**Required work:**
**1.** In the account of dad's illness, which care facility was dad eventually placed in?
**2.** List everything that the account of dad's illness says came with most days spent missing and worrying about him.
**3.** Write the next part of the account of dad's illness, picking up right after its last sentence.

━━ Document section

When dad became ill, it was, at first a gradual decline. Small things were forgotten such as key placement, what we ate for breakfast, etc. - everyday things that many people tend to forget or misplace. From here, it grew more and more present that dad was losing both his short and long-term memory. He began to forget directions to familiar places such as the hockey rink and Tim Hortons; it was now that he began to become more erratic and fearful. Dad knew that he was changing, but did not understand why, or to what extent; none of us did.
Dad was placed on Long-Term disability from work, and took a turn for the worst as he began losing most of his working memory, as well as fabricating stories that he was sure took place. Due to the severity of aid that Dad began to require, he was welcomed into the care of health professionals where he was able to receive the assistance and monitoring that he began to need. This decision was heartbreaking to his immediately and extended family. Sleepless nights, tears and angst accompanied most days spent missing and worrying about dad. Could he come home? Did he understand why he was there? Is he upset with us?…the uncertainties never seemed to subside in the hearts and minds of loved ones.
After some time, dad was placed in the Bethany Harvest Hills Care Centre, and what a blessing this was. The atmosphere, nurses, and healthcare professionals were a Godsend to dad and to our family. Dad was not only treated with compassion and respect, but was most importantly loved by each person that cared for him. They made Dad a priority each and every day.

━━━━
━━ Material provided

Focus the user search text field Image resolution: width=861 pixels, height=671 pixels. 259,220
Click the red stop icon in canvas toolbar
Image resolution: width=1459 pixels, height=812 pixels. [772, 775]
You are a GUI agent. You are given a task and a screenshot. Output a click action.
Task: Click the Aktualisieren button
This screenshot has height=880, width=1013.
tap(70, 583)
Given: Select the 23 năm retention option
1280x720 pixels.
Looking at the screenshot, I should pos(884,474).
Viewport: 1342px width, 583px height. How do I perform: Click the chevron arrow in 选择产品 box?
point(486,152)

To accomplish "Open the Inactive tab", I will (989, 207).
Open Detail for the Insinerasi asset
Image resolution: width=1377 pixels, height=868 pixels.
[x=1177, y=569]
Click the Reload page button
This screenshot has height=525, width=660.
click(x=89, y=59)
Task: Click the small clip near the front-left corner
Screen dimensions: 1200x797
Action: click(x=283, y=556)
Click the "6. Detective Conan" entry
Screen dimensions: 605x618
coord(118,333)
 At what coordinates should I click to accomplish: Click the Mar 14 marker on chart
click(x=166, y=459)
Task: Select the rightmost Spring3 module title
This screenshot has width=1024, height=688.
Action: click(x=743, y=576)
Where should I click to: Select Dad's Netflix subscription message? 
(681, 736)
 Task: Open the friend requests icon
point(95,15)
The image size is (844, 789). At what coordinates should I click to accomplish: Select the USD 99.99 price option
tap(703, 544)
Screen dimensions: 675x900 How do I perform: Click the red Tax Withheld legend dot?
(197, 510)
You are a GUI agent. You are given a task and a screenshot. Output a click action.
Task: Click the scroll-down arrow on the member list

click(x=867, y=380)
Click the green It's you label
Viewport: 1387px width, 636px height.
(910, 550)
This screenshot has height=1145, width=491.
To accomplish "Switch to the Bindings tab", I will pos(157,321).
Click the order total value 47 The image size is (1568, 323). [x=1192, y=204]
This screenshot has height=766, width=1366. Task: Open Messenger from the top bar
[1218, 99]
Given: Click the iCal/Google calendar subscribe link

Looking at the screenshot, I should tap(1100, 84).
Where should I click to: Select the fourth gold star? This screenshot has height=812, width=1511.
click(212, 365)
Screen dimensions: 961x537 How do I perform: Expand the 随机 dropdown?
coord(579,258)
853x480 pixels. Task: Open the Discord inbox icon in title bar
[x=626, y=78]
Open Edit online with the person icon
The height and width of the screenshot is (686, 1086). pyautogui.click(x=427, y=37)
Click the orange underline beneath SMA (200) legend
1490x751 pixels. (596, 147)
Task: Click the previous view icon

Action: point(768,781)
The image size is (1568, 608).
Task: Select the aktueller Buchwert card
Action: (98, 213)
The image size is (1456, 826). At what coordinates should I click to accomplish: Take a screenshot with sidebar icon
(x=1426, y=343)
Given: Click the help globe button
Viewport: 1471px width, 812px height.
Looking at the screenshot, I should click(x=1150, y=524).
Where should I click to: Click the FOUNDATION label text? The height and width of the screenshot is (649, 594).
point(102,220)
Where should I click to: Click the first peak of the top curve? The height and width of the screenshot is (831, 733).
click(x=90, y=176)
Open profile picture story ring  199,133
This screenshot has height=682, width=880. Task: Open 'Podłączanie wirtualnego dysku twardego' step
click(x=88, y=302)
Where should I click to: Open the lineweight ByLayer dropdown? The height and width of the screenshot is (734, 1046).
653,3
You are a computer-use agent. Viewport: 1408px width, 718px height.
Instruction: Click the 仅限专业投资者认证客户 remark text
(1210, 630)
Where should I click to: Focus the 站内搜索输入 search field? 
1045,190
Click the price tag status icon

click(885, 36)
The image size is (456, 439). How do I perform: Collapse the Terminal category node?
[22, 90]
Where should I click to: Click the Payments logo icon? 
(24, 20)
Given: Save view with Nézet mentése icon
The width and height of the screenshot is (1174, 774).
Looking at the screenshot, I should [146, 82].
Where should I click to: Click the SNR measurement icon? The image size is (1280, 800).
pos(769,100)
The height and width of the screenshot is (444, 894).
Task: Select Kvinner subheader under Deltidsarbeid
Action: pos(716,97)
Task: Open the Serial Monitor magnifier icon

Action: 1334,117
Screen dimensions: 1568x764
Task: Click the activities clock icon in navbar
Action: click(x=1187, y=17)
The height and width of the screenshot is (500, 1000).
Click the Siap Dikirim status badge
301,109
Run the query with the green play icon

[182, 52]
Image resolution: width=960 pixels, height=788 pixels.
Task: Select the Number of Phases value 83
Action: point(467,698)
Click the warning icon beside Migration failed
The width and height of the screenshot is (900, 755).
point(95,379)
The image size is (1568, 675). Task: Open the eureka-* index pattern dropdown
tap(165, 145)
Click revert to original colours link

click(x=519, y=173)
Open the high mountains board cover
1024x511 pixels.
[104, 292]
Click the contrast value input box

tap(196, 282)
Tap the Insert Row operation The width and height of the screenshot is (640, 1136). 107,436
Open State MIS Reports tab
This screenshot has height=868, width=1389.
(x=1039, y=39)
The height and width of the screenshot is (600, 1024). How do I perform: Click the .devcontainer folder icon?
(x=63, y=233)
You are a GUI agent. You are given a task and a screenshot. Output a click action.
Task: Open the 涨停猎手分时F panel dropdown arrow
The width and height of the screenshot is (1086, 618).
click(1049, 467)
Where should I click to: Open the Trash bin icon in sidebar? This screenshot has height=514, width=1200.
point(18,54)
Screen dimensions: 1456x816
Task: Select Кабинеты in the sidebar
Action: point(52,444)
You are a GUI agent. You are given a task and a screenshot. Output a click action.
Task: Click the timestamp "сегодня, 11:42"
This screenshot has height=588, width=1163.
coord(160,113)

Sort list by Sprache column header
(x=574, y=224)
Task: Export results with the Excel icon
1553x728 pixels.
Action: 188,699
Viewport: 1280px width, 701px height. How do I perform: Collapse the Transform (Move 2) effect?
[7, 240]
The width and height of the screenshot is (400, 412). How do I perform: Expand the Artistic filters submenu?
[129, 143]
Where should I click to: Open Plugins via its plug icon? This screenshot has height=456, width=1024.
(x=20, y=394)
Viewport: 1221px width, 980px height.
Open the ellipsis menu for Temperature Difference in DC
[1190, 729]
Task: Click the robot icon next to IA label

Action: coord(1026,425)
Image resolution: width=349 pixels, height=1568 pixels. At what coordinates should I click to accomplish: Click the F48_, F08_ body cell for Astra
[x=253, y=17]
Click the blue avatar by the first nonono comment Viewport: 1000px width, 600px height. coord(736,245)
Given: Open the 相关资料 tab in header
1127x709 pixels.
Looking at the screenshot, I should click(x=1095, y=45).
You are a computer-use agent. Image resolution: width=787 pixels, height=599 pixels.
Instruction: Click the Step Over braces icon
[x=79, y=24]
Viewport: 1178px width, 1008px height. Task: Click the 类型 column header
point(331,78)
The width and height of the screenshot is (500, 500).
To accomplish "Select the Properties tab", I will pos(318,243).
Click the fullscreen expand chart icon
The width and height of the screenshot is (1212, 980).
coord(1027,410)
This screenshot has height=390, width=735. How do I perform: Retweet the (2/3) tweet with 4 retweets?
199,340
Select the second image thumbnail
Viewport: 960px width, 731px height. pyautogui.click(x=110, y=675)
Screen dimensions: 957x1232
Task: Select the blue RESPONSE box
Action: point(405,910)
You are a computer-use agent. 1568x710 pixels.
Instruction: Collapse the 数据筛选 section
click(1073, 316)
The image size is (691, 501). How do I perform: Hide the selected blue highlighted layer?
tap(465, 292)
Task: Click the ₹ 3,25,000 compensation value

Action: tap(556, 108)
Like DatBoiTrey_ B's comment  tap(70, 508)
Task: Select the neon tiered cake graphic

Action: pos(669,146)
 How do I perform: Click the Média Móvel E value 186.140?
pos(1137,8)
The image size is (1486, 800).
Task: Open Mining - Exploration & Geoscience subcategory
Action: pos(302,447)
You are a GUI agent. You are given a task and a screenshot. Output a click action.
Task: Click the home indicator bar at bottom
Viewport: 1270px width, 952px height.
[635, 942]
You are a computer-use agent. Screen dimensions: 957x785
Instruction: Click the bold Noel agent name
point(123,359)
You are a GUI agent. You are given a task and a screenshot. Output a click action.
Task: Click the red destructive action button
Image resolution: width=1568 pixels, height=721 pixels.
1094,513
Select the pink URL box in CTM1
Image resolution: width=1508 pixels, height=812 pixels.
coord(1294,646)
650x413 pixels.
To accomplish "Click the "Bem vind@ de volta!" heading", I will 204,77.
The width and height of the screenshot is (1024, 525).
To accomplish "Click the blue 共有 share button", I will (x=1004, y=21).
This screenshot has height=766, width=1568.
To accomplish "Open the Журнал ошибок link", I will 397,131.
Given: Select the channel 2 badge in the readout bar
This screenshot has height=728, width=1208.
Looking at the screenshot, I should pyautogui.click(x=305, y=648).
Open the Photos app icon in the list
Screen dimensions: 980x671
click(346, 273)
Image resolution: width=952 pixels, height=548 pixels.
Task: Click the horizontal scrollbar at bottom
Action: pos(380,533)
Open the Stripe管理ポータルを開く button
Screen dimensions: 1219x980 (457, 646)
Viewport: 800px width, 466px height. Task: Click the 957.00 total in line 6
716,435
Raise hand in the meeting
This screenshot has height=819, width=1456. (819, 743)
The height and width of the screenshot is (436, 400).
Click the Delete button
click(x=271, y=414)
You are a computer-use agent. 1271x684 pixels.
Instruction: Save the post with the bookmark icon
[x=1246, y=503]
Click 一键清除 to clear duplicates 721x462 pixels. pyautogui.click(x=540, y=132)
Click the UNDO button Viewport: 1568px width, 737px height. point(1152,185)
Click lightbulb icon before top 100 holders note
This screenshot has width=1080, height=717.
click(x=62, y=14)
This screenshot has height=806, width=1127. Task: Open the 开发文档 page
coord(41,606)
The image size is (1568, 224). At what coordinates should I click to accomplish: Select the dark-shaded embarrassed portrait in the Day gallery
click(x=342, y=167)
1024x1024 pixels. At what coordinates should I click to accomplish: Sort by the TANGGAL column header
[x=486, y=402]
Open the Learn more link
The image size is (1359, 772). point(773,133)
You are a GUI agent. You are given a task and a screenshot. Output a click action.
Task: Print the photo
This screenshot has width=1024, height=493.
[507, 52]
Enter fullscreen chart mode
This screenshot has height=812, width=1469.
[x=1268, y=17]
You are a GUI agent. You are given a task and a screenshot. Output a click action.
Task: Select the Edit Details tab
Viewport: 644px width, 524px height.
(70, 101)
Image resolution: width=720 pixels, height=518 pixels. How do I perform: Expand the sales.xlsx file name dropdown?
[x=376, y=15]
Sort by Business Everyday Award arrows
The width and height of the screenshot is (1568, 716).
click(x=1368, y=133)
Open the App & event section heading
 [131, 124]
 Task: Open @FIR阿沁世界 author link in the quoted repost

━━━━

**Expected results:**
**1.** Bethany Harvest Hills Care Centre

**2.** Sleepless nights, tears, angst

**3.**
Dad spent the rest of his life at the Bethany Care Centre, before passing away in his room November 15, 2014 with his family all present to send him off. At the age of 60, this was not easy to accept, but was understood based on dad’s condition. We later found out that Dad was also diagnosed with Colon Rectal Cancer, as well as pneumonia in his final days. I can speak only for myself in saying that the amount of heartache still felt in regards to the loss of my father is overwhelming.
When dad left us that day, he took a part of each of us that will never be replaced. I still feel dad in all that I do, and remember many of his quotes and qualities that I both live by and attempt to emulate on a daily basis. We lost an incredible human being that day, but God gained an angel. I often feel as though God took dad too early and that I wasn’t ready to lose my father, but now understand that he is always with me, and with all of us. I can still hear him telling me to weed whack the grass edges a bit closer, asking me if I’d like to come to “Timmies” for a coffee, or asking me what I was going to order off of the restaurant menu so that he could order the same.
We love and miss you more than you will ever know dad. I promise to always “be a good kid”, and know that good things will come to me because I am a part of you.
Until we meet again Dad - I love you.